To see that when the algorithm fails there is no alternating chain, we introduce a new concept.

A **vertex cover** in a graph is a set of vertices \(S\) such that every edge in the graph has at least one endpoint in \(S\).

There is always a vertex cover of a graph, namely, the set of all the vertices of the graph. What is clearly more interesting is a smallest vertex cover, which is related to a maximum matching.

If \(M\) is a matching in a graph and \(S\) is a vertex cover, then \(|M|\le |S|\).

**Proof**-
Suppose \(\hat M\) is a matching of maximum size and \(\hat S\) is a vertex cover of minimum size. Since each edge of \(\hat M\) has an endpoint in \(\hat S\), if \(|\hat M|> |\hat S|\) then some vertex in \(\hat S\) is incident with two edges of \(\hat M\), a contradiction. Hence \(|M|\le |\hat M|\le |\hat S|\le |S|\).

Suppose that we have a matching \(M\) and vertex cover \(S\) for a graph, and that \(|M|=|S|\). Then the theorem implies that \(M\) is a maximum matching and \(S\) is a minimum vertex cover. To show that when the algorithm fails there is no alternating chain, it is sufficient to show that there is a vertex cover that is the same size as \(M\). Note that the proof of this theorem relies on the "official'' version of the algorithm, that is, the algorithm continues until no new vertices are labeled.

Suppose the algorithm fails on the bipartite graph \(G\) with matching \(M\). Let \(U\) be the set of labeled \(w_i\), \(L\) the set of unlabeled \(v_i\), and \(S=L\cup U\). Then \(S\) is a vertex cover and \(|M|=|S|\).

**Proof**-
If \(S\) is not a cover, there is an edge \(\{v_i,w_j\}\) with neither \(v_i\) nor \(w_j\) in \(S\), so \(v_i\) is labeled and \(w_j\) is not. If the edge is not in \(M\), then the algorithm would have labeled \(w_j\) at the step after \(v_i\) became labeled, so the edge must be in \(M\). Now \(v_i\) cannot be labeled \((S,0)\), so \(v_i\) became labeled because it is connected to some labeled \(w_k\) by an edge of \(M\). But now the two edges \(\{v_i,w_j\}\) and \(\{v_i,w_k\}\) are in \(M\), a contradiction. So \(S\) is a vertex cover.

____________

* EXERCISES:
a) Answer these questions from the vertex cover text:
(i) What set of vertices is always a vertex cover of a graph?
(ii) If M is a matching and S is a vertex cover in the same graph, how does the size of M compare with the size of S?
(iii) When the algorithm fails on the bipartite graph G, how is the set S defined?
b) Please repeat word for word the passage of the vertex cover text that begins at the words "There is always" and stops after "then \(|M|\le |S|\).".
The lines have nothing to do with this.

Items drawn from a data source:

____________

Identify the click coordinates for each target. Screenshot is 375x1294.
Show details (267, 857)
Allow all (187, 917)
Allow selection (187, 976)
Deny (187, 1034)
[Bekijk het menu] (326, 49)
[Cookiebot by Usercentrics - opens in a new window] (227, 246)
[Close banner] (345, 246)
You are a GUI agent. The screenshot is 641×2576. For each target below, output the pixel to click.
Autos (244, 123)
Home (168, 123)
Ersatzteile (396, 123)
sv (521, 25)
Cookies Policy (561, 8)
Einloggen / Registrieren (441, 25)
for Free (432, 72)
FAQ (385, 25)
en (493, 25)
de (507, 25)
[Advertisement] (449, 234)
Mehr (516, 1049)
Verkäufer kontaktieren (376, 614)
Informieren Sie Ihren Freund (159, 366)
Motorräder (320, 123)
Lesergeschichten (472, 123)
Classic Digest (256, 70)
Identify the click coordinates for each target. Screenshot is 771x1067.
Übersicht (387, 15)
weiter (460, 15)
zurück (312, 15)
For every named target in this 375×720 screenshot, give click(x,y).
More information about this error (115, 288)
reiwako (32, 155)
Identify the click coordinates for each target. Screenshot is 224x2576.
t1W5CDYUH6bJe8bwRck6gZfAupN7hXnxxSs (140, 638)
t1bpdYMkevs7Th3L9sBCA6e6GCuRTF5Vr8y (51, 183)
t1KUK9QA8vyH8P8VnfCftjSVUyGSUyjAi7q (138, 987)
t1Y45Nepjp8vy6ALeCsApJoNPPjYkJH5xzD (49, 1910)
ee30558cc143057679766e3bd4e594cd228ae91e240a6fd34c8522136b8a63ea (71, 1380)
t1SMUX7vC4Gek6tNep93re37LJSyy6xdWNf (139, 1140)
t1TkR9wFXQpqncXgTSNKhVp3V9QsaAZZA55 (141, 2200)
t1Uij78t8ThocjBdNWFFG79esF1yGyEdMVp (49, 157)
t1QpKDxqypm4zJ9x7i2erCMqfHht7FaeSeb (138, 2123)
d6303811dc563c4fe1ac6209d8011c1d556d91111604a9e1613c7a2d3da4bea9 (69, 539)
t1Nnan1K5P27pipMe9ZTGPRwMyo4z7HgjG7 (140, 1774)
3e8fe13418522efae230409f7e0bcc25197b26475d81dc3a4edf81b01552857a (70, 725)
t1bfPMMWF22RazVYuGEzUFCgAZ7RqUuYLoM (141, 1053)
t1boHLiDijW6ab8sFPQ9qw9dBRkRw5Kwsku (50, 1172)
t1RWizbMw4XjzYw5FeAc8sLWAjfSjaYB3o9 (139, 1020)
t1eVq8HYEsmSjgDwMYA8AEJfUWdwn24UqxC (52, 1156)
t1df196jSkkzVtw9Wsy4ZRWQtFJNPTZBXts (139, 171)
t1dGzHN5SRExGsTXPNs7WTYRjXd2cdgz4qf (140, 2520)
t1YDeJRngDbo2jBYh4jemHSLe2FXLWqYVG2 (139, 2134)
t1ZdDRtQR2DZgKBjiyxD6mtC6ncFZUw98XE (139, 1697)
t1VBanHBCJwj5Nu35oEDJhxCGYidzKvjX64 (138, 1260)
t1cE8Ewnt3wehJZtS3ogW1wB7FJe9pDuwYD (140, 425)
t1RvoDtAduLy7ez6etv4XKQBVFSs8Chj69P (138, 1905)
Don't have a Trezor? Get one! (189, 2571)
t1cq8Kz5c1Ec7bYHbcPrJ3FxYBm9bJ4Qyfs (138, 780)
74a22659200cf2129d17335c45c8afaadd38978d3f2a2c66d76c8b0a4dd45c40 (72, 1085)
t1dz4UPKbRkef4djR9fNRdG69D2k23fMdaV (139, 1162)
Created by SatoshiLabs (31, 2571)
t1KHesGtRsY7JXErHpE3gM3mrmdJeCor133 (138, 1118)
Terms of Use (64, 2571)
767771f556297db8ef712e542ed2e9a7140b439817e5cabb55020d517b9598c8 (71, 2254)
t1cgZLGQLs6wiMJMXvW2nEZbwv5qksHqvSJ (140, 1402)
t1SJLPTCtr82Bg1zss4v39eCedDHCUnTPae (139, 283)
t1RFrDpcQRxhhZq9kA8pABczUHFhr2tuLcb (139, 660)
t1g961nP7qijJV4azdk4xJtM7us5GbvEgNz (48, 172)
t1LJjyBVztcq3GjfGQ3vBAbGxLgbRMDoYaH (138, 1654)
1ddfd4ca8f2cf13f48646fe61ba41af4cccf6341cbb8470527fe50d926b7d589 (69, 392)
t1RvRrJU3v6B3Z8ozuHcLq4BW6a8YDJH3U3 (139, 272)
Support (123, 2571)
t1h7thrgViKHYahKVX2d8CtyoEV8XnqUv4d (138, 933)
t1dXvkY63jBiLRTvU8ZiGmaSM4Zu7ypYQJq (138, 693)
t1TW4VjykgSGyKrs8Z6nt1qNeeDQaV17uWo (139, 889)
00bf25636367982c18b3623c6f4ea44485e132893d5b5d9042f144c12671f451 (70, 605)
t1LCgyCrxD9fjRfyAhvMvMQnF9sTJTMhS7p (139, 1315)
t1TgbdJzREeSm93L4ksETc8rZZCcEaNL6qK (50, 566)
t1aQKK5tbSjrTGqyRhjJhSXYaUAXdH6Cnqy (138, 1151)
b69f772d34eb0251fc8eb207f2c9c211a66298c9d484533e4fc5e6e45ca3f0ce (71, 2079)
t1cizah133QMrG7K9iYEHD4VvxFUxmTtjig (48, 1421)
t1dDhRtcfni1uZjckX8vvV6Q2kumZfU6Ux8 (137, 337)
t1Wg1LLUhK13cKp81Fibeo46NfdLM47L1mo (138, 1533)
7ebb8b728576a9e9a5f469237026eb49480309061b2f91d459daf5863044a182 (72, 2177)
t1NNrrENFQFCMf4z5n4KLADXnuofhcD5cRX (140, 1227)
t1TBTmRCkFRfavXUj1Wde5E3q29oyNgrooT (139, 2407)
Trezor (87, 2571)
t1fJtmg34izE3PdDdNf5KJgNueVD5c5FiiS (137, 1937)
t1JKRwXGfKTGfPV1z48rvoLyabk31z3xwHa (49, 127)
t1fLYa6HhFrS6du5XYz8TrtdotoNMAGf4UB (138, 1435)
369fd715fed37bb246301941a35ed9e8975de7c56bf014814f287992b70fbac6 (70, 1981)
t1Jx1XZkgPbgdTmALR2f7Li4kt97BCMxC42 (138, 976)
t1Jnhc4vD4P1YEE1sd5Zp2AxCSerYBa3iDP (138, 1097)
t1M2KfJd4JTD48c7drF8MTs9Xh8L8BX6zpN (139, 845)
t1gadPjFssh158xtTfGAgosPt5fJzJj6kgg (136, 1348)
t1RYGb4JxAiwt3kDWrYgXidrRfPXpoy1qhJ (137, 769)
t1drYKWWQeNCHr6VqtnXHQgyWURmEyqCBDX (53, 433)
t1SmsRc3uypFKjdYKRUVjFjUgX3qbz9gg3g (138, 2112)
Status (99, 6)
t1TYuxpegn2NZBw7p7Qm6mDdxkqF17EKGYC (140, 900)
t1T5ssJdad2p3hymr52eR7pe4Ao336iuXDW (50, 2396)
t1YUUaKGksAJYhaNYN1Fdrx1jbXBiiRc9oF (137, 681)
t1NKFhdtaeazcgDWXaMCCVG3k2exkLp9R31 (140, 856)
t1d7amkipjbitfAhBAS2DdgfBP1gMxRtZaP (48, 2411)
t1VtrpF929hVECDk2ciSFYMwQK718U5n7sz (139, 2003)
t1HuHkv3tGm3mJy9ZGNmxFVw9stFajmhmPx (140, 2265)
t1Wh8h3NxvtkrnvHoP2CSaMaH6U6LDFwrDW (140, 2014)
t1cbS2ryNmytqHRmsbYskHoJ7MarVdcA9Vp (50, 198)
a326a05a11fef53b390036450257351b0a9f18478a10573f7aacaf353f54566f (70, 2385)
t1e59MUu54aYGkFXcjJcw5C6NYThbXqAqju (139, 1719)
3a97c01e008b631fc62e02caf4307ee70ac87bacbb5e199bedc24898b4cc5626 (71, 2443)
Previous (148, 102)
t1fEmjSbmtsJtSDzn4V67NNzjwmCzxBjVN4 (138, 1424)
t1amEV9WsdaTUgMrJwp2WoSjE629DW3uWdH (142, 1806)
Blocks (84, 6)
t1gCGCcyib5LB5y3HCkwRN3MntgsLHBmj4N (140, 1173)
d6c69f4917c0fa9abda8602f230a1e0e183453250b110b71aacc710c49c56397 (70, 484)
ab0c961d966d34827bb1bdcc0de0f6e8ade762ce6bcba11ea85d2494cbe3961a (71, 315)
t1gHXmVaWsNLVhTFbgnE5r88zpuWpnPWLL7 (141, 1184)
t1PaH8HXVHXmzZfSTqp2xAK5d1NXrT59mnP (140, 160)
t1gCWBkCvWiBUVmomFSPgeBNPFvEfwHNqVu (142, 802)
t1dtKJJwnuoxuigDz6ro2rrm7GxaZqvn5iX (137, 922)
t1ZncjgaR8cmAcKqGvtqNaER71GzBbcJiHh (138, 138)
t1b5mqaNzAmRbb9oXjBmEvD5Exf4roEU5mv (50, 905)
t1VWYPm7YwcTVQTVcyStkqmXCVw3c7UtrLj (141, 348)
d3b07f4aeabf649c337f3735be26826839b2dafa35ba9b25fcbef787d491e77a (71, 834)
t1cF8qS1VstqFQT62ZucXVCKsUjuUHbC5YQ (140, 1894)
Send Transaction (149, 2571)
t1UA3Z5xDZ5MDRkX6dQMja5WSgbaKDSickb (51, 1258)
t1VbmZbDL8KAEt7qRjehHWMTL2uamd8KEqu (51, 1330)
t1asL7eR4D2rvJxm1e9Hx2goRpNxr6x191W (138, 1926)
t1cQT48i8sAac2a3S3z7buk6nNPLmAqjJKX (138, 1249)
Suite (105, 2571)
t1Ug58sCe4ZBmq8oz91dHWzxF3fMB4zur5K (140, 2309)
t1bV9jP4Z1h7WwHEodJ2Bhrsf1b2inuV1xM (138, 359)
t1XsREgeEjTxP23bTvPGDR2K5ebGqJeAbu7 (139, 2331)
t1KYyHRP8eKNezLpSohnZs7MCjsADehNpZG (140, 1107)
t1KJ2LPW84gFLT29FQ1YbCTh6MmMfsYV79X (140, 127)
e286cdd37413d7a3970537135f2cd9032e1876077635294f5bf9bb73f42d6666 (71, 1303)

____________

* PER-TASK ANSWERS:
a)
(i) The set of all the vertices of the graph.
(ii) The size of M is at most the size of S: |M| ≤ |S|.
(iii) S is the union of L, the set of unlabeled v_i, and U, the set of labeled w_i: S = L ∪ U.

b)
There is always a vertex cover of a graph, namely, the set of all the vertices of the graph. What is clearly more interesting is a smallest vertex cover, which is related to a maximum matching.

If \(M\) is a matching in a graph and \(S\) is a vertex cover, then \(|M|\le |S|\).